At some point you may need to hire or fire employees. Many small business owners are unaware of their rights and their employee’s rights. Even though you may only have one employee it is important that you are well versed in labor standards and other regulations. If you need to terminate one of your employees it is vital that you do it properly.
Disgruntled ex employees may threaten to sue you with a wrongful dismissal suit or similar legal action. It is vital that you know your rights and what you can do in this type of situation.
Hiring Independent Contractors – To avoid some of the hefty labor taxes, small business owners hire Independent Contractors to take up the slack. IC’s (Independent Contractors) are responsible for claiming their income and expenses and filing with the IRS.
Even though you may have hired an independent contractor the IRS may consider their job to be that of an employee’s. This means things could get complicated for you. Be sure to check what the IRS considers employee’s jobs before hiring an independent contractor.

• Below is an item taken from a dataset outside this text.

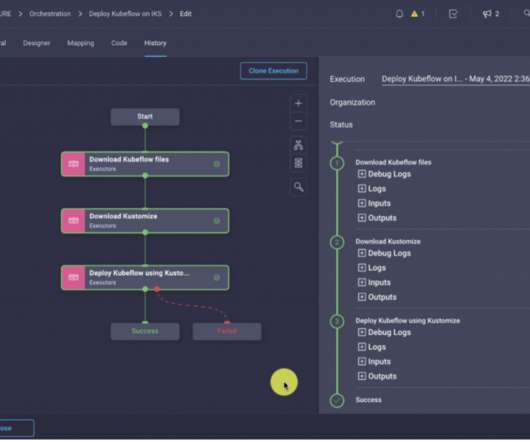
Task: Expand Logs under Download Kustomize
Action: (372, 268)
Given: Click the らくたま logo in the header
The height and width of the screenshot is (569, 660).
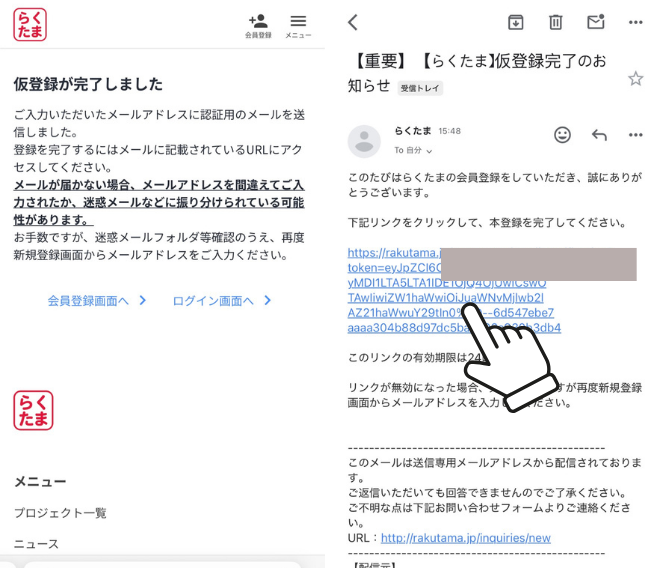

When starting your business you need to know how your business is classified. You may be a sole proprietor or perhaps in a partnership. Each of these designations carries its own legal ramifications. For instance as a sole proprietor you are vulnerable to legal action taken against your company.
Start a business as a L.L.C. (Limited Liability Corporation) instead. This will eliminate the risk of loosing personal funds due to allegations in a lawsuit.
Intellectual Property Issues – Even low-tech companies have intellectual proper issues that directly affect the long-term success of the business. Pay close attention to confidentiality and invention assignment agreements, registered trademarks, and copyright notices. Protect the company’s trade secrets adequately.
If you don’t want problems with the IRS, good record keeping and accounting is essential. You can cause serious problems for yourself and your company if you don’t keep records of all business transactions.
You may want to hire a bookkeeper or accountant to deal with accounting issues. If you can’t afford to do so be sure to take a course on business accounting to ensure you have proper records of everything.
At some point you may need to consult with an experienced corporate attorney. While most attorneys do charge a high fee, there are many situations where it may be necessary to do so. Sometimes there’s no substitute for professional advice.
Choose an attorney that you’re comfortable with and can afford. It is important to build a relationship with your attorney so that in times of need he or she will better understand your situation.